Vanderbilt left New York in September and cruised off Halifax, Nova Scotia, searching for blockade runners. The Halifax-Wilmington, N.C., route for blockade runners was used heavily at this time owing to outbreaks of yellow fever at Bermuda and Nassau. Nevertheless, the Union cruiser failed to take any prizes and put into Boston, Mass., on 13 October. She was deployed with the blockade off Wilmington in November and participated in the unsuccessful first amphibious assault upon Confederate Fort Fisher in the Cape Fear River, N.C., on 24 and 25 December. The Fleet took the fort during a second amphibious assault on 13 and 15 January 1865. Vanderbilt returned to New York in late January, remaining until 24 March when she left for the Gulf of Mexico ferrying new recruits. From there, she proceeded to Charleston, S.C., towing the uncompleted Confederate ram Columbia from Charleston to Norfolk in May, and towed the Onondaga from Norfolk to New York in June. Vanderbilt served as a receiving ship at the Portsmouth (N.H.) Navy Yard during the summer of 1865.

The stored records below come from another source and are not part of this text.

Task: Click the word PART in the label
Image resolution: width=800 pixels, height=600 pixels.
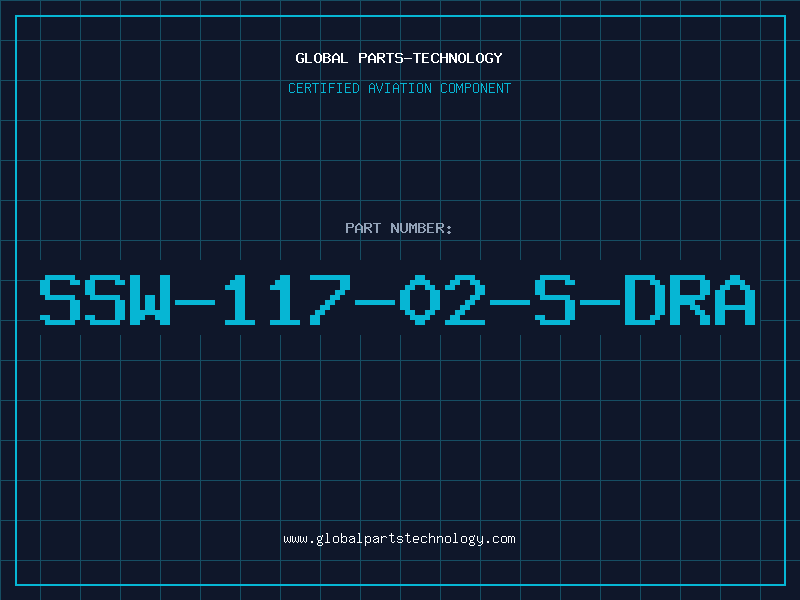Action: [x=363, y=228]
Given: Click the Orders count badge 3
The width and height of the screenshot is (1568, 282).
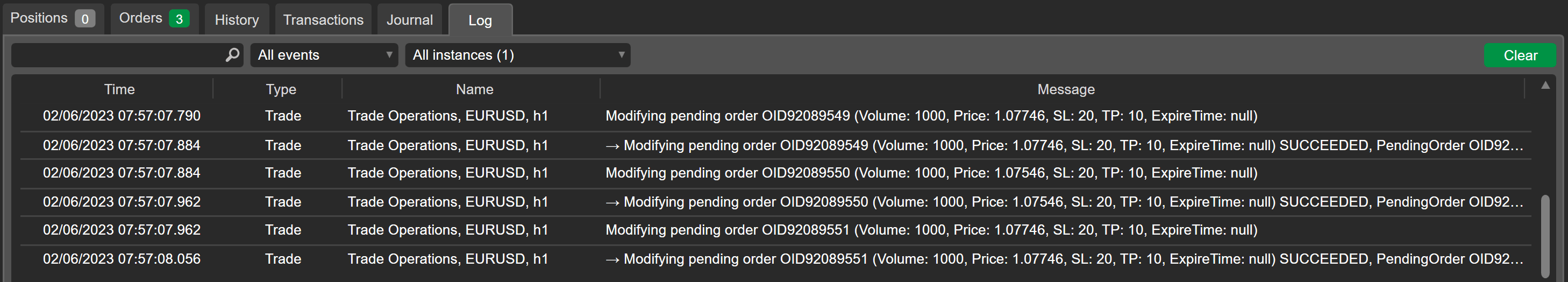Looking at the screenshot, I should (x=179, y=19).
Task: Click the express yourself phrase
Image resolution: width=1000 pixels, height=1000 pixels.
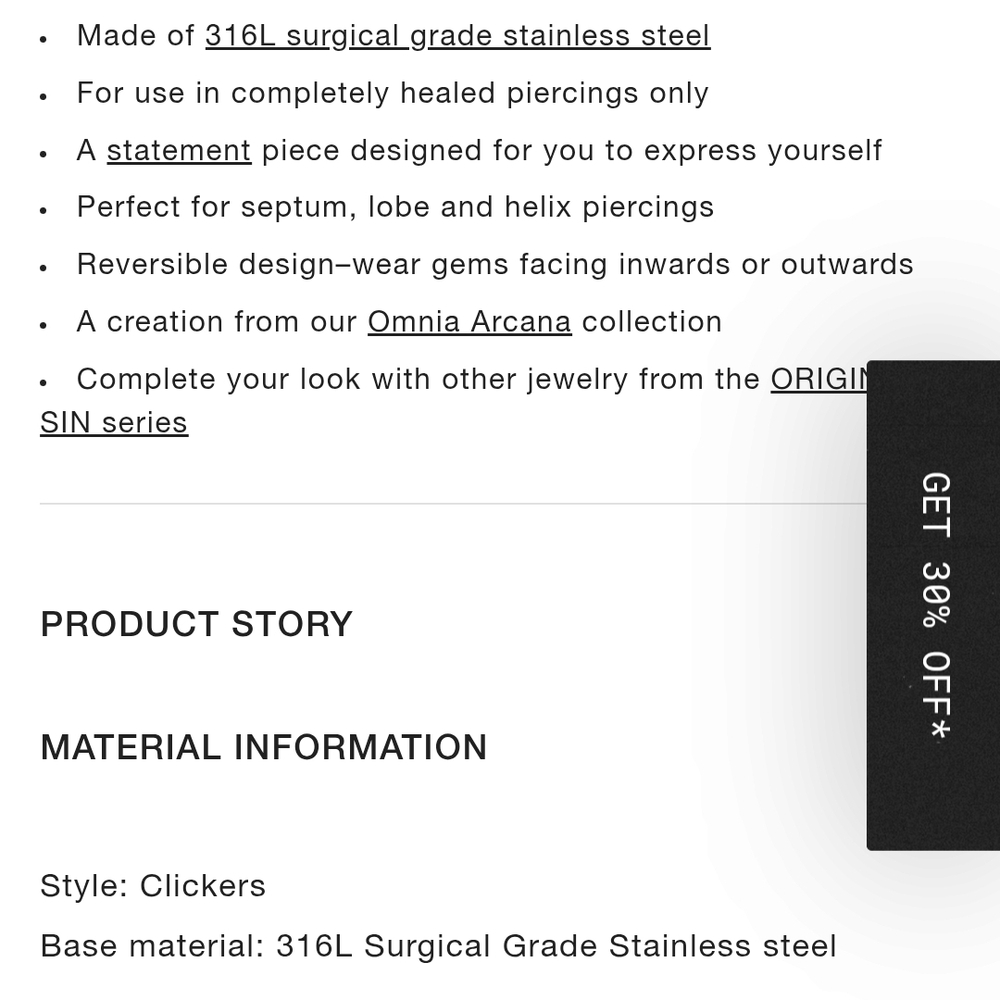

The Civil War now over, Vanderbilt sailed from Portsmouth on 14 August and put into the Philadelphia Navy Yard on 27 August to be fitted out for a cruise around Cape Horn. She left Philadelphia on 25 October and arrived in Hampton Roads three days later. There, she was designated flagship of a special squadron consisting of herself, Tuscarora, Powhatan, and Monadnock. The squadron was commanded by Commodore John Rodgers and intended to increase the Pacific Squadron to a 14-ship force. The vessels left Hampton Roads on 2 November and arrived at San Francisco, Calif., on 21 June 1866 after stopping at most major South American ports while circumnavigating the South American continent.
Vanderbilt was decommissioned at Mare Island, Calif., on 30 June, but was soon recommissioned and on 13 October, sailed from San Francisco to Honolulu Hawaii, with the Hawaiian monarch, Queen Emma, on board. The cruiser returned to San Francisco on 3 December and remained there at anchor until placed in ordinary at Mare Island on 24 May 1867. She lay there, in ordinary, until sold on 1 April 1873 to Howe Company of San Francisco. Her new owners removed her machinery, gave her a graceful clipper bow, and full rigging. Renamed Three Brothers, she spent most of her time in the grain trade between San Francisco Le Havre, Liverpool, and New York where she acquired an enviable reputation for speed and handling. Vanderbilt's Yacht" served successive owners until 1899, at which time the vessel, now a coal hulk, was sold for scrap at Gilbraltar.